We don’t care about Barras’ nominal party affiliation, or whether she pays dues to the DLC. She serves their interests; that’s why they featured an article of hers in the March-April 2003 issue of Blueprint, the DLC house organ. It’s a PR piece for “new black leaders” Ford, Majette, New Orleans Mayor Ray Nagin (who endorsed the Republican candidate for Louisiana governor, last year, but swayed very few Black voters), Detroit Mayor Kwame Kilpatrick (DLC), and Cory Booker – who is still earning his money from the Right as a school vouchers activist while he prepares for another run for Mayor of Newark. (See "The Wal-Martization of Education,” in this issue.)
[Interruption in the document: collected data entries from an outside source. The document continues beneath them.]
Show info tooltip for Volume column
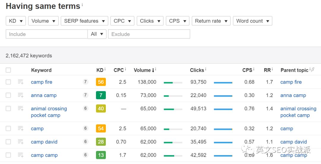The height and width of the screenshot is (164, 321). [x=155, y=69]
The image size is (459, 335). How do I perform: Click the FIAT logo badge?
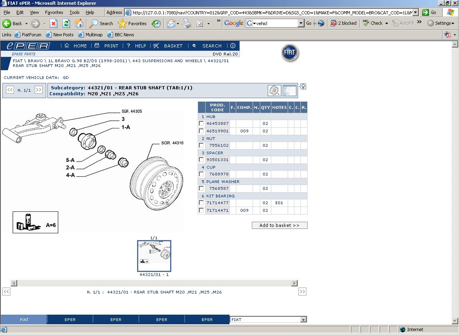click(x=290, y=53)
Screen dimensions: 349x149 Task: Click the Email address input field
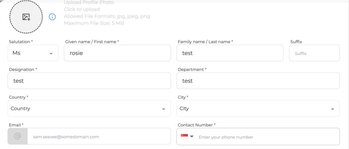pyautogui.click(x=98, y=137)
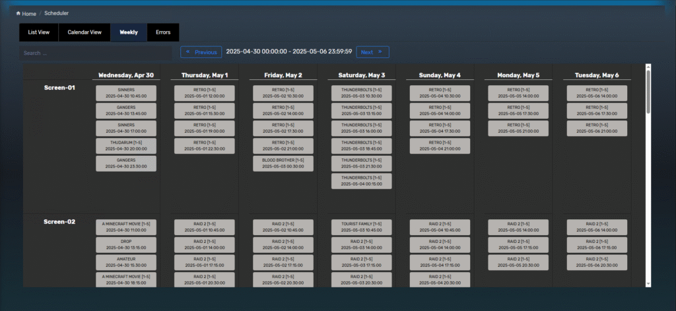Switch to the List View tab
Screen dimensions: 676x311
(38, 32)

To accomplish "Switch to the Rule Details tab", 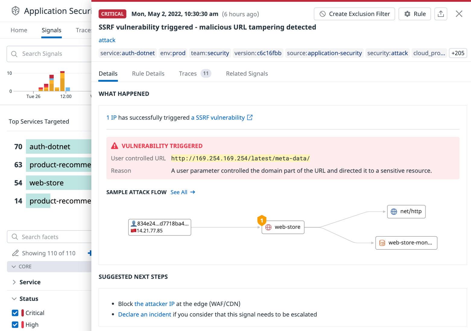I will pyautogui.click(x=148, y=74).
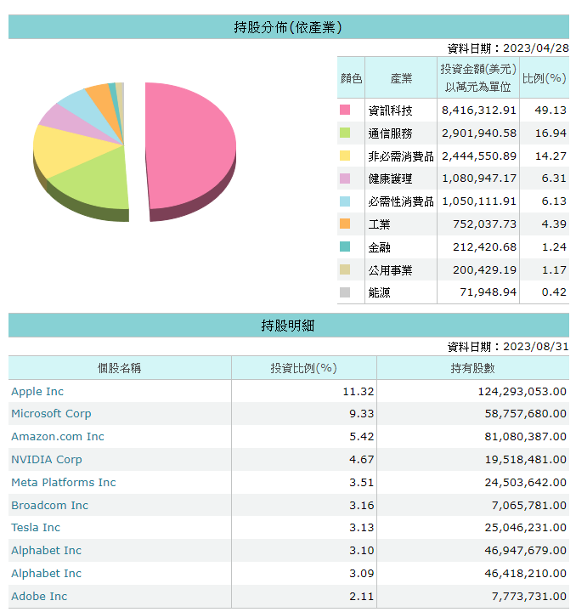This screenshot has width=576, height=612.
Task: Open the Microsoft Corp stock link
Action: [51, 414]
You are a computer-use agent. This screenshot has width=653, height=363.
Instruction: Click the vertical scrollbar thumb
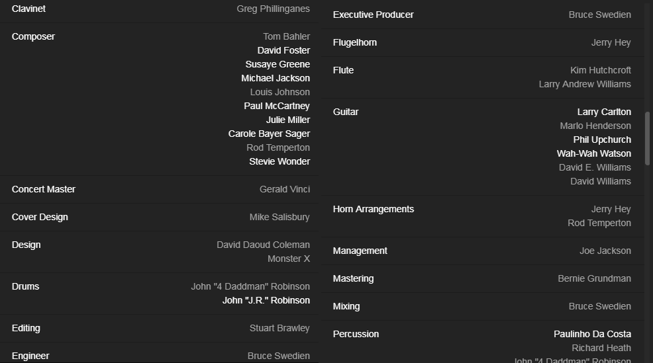(x=647, y=139)
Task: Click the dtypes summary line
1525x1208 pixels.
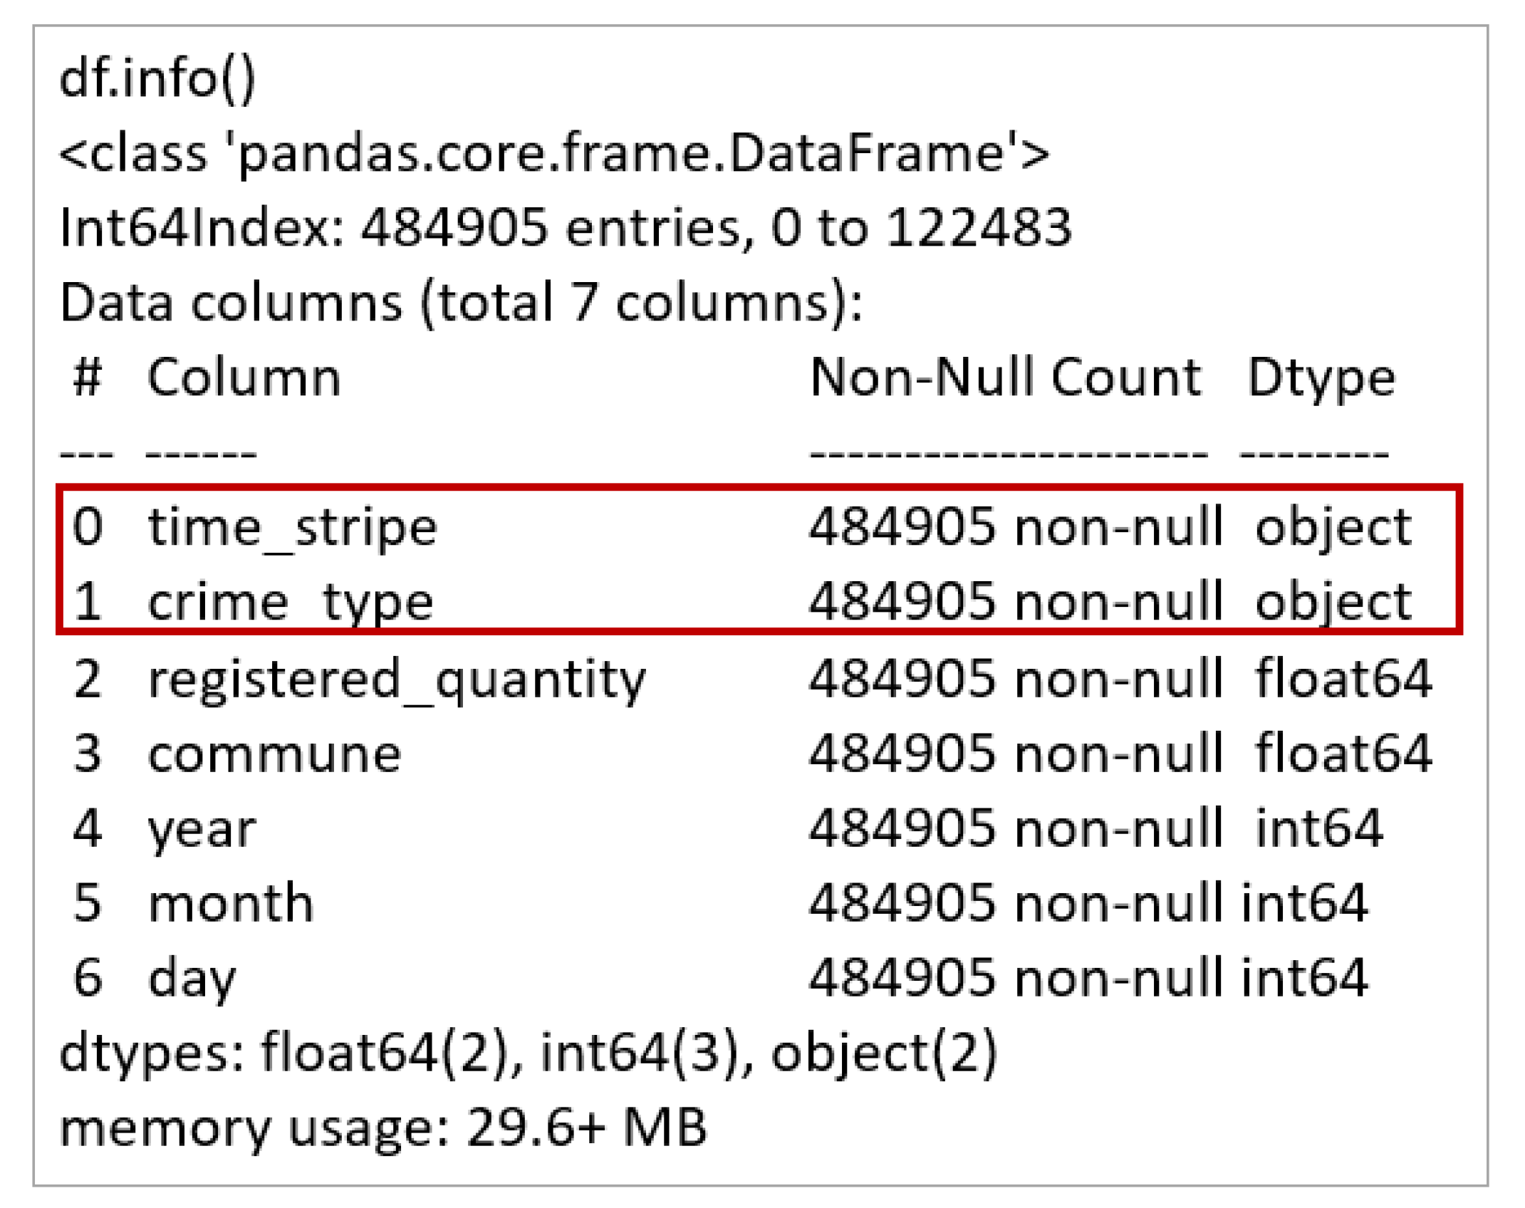Action: pos(528,1053)
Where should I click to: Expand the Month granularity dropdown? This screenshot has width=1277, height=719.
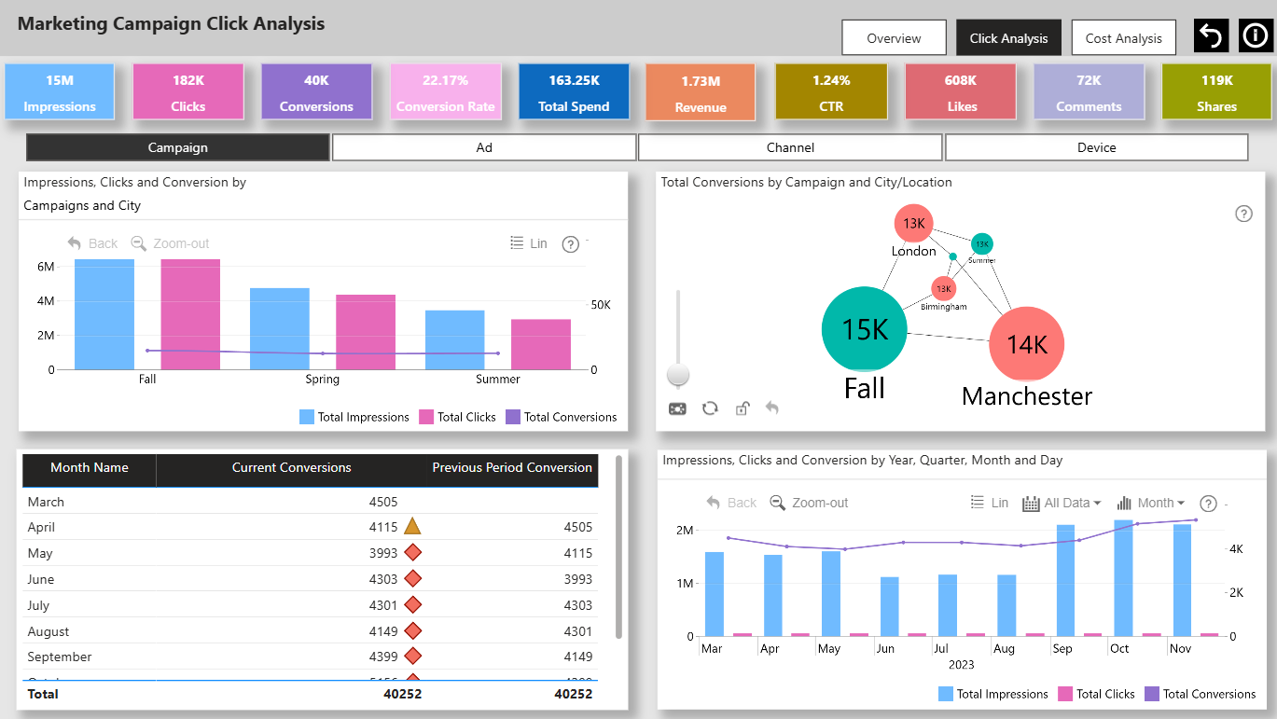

Barras is a freelance propagandist in the Right’s campaign to establish an “alternative,” corporate-friendly Black leadership. Whether she believes what she writes or not is of no concern to us, although readers may find it interesting that Barras is an acolyte of Lenora Fulani.

Finally, Barras challenges us to “critically examine the Democratic Party.” does that all the time – in fact, that’s we’re doing right now. The DLC is the corporate wing of the Democratic Party, created to diminish the influence of Blacks and labor. Through its “me too” Republicanism, the DLC discourages large numbers of African Americans from identifying with the party. Instead, it makes common cause with the GOP project to unseat authentic Black leadership by force of money and media.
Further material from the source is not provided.